#### Task prompt
Where the records below reach the line containing "Sport (496, 1788)", start transcribing, and end with the line containing "下一页 (1063, 1449)", exactly and with nothing else added.

** Opening Records block **

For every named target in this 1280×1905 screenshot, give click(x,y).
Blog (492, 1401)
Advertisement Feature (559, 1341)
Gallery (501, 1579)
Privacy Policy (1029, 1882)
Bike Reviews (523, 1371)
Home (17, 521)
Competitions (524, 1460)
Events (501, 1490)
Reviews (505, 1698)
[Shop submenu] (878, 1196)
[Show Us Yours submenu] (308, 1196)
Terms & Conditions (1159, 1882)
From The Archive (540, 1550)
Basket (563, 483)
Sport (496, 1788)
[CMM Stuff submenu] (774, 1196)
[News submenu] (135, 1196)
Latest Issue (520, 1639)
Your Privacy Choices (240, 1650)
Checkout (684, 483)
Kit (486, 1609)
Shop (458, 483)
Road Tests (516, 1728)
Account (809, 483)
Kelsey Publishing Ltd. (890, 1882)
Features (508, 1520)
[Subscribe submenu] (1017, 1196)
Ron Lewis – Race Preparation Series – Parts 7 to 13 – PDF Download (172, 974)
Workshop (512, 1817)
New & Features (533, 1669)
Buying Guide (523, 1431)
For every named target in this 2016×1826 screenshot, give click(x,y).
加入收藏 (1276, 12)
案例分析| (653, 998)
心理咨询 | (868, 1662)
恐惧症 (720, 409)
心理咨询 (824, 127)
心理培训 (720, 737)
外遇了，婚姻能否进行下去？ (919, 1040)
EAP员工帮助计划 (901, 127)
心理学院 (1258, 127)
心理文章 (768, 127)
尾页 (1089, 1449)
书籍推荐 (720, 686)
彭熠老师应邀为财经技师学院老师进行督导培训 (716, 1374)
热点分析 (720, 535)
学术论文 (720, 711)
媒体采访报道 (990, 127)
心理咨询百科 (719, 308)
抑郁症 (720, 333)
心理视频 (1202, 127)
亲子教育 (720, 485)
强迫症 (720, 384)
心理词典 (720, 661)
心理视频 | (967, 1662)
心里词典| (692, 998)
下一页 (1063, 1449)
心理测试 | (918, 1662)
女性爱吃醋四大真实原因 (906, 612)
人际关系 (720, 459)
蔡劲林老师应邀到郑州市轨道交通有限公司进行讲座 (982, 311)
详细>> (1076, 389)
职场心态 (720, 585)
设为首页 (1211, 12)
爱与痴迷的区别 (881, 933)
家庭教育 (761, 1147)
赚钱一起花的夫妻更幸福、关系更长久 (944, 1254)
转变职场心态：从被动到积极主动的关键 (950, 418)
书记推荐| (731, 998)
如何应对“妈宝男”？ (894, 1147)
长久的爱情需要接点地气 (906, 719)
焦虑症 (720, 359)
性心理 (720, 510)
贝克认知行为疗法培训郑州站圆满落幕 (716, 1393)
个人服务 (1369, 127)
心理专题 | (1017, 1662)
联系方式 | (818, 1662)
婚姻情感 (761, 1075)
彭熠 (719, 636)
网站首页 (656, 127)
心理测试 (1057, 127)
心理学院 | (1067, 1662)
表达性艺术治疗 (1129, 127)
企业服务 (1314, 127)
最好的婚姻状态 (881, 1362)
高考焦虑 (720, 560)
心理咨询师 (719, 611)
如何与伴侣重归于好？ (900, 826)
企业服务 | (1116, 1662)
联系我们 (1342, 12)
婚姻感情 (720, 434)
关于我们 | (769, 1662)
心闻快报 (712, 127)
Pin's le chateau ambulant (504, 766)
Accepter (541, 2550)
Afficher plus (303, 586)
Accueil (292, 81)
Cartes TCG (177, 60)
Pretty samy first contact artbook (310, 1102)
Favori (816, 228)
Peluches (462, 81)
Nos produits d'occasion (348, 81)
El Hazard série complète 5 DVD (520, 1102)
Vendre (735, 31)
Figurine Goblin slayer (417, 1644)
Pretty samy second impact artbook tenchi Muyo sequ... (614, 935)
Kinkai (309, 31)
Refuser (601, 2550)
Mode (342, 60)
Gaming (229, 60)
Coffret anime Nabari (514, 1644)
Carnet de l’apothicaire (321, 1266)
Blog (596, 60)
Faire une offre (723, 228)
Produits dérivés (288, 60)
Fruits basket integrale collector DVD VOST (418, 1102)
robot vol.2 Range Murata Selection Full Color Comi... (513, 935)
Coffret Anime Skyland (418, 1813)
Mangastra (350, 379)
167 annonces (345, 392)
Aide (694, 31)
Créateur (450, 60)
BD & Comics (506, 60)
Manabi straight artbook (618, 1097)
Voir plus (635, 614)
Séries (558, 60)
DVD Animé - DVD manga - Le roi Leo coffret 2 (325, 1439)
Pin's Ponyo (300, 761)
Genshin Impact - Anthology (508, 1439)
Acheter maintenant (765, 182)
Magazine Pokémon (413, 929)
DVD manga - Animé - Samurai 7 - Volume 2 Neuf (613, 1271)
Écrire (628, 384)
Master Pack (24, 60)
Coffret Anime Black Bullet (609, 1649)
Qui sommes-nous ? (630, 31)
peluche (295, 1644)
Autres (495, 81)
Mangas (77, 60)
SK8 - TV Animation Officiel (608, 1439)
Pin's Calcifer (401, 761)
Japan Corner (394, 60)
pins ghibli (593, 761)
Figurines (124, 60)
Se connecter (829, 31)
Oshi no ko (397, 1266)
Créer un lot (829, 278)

** Closing Records block **

#### Output
Sport (496, 1788)
[CMM Stuff submenu] (774, 1196)
[News submenu] (135, 1196)
Latest Issue (520, 1639)
Your Privacy Choices (240, 1650)
Checkout (684, 483)
Kit (486, 1609)
Shop (458, 483)
Road Tests (516, 1728)
Account (809, 483)
Kelsey Publishing Ltd. (890, 1882)
Features (508, 1520)
[Subscribe submenu] (1017, 1196)
Ron Lewis – Race Preparation Series – Parts 7 to 13 – PDF Download (172, 974)
Workshop (512, 1817)
New & Features (533, 1669)
Buying Guide (523, 1431)
For every named target in this 2016×1826 screenshot, give click(x,y).
加入收藏 (1276, 12)
案例分析| (653, 998)
心理咨询 | (868, 1662)
恐惧症 (720, 409)
心理咨询 (824, 127)
心理培训 (720, 737)
外遇了，婚姻能否进行下去？ (919, 1040)
EAP员工帮助计划 (901, 127)
心理学院 (1258, 127)
心理文章 (768, 127)
尾页 (1089, 1449)
书籍推荐 (720, 686)
彭熠老师应邀为财经技师学院老师进行督导培训 (716, 1374)
热点分析 (720, 535)
学术论文 (720, 711)
媒体采访报道 (990, 127)
心理咨询百科 (719, 308)
抑郁症 (720, 333)
心理视频 (1202, 127)
亲子教育 (720, 485)
强迫症 (720, 384)
心理词典 (720, 661)
心理视频 | (967, 1662)
心里词典| (692, 998)
下一页 (1063, 1449)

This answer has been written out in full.